Chariot races draw teams from everywhere


— Peace Please and A.J. Spurs know the routine.

More food and more running indicate a chariot race is approaching, so when owner and racer Shane Yeager mixes things up for Peace Please and A.J. Spurs, the horses are attuned to the changes.

"They know what's going on," Yeager said. "Some can count the days."

Chariot racing was formally introduced into the Winter Carnival slate of activities in 1987, but other races are held before and after the February town celebration.

It is the Winter Carnival races, however, that draw the largest crowds and largest field of competitors.

"You can get so close to the action that snowballs will hit you," Yeager said. "That's what we get when people talk to us about the races. They can't believe how close they can get."

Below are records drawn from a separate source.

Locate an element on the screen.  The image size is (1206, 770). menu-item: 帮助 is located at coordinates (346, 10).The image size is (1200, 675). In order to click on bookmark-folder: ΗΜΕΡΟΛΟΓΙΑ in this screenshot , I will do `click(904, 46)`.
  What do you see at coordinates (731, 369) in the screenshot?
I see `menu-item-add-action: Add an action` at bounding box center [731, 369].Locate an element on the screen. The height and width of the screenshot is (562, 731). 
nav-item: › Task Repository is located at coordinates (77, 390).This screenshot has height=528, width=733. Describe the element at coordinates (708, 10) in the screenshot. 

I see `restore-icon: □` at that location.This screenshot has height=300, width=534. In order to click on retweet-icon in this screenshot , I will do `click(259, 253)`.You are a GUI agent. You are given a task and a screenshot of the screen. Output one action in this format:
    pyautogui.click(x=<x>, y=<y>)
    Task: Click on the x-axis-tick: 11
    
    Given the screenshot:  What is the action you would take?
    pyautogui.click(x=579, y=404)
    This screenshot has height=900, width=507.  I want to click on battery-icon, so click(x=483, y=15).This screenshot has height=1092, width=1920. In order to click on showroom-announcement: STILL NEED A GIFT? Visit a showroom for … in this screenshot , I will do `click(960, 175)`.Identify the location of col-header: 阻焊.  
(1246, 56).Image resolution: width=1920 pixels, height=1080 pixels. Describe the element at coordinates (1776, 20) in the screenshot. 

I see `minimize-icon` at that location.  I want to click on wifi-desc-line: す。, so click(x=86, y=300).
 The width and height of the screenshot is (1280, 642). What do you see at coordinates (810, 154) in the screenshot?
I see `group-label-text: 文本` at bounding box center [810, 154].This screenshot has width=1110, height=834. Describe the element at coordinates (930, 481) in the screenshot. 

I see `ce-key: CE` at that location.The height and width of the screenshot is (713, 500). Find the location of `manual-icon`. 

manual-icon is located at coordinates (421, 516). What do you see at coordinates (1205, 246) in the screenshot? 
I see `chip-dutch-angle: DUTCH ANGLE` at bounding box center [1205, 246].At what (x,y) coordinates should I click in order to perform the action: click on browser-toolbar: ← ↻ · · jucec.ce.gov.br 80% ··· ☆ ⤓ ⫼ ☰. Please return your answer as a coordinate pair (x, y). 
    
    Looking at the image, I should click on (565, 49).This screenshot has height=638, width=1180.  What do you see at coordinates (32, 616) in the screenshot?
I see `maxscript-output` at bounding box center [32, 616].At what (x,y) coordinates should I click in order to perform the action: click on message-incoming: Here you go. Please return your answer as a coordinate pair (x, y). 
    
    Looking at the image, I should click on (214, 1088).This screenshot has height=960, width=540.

While Yeager admits most people's notions of chariot racing are images straight out of Ben-Hur, that isn't what the local competitions are all about.

The Roman style of racing uses four, two-horse teams racing seven laps around an arena. The Western version pits two teams with two horses apiece against each other in a quarter mile straightaway in Romick Arena.

Prize money is awarded, but the Dean Wheeler Memorial Belt Buckle given to the 10th-place finisher is equally coveted.

Although Wheeler passed away before chariot racing was officially introduced to the Winter Carnival, he was largely responsible for introducing chariot racing to the Yampa Valley in the late 1950s.

When Wheeler raced he often finished in the middle of the field, which is why the award, given annually since 1982, is handed to the 10th-place racer.

Along with more than a dozen local teams slated to compete in the Winter Carnival, Yeager said he expects numerous teams from Denver, Wyoming and Utah to once again make an appearance, largely because of the prizes awarded.

This year's chariot races are on Feb. 8 and Feb. 9 at Romick Arena. The races are scheduled to start at the conclusion of the street events on both days.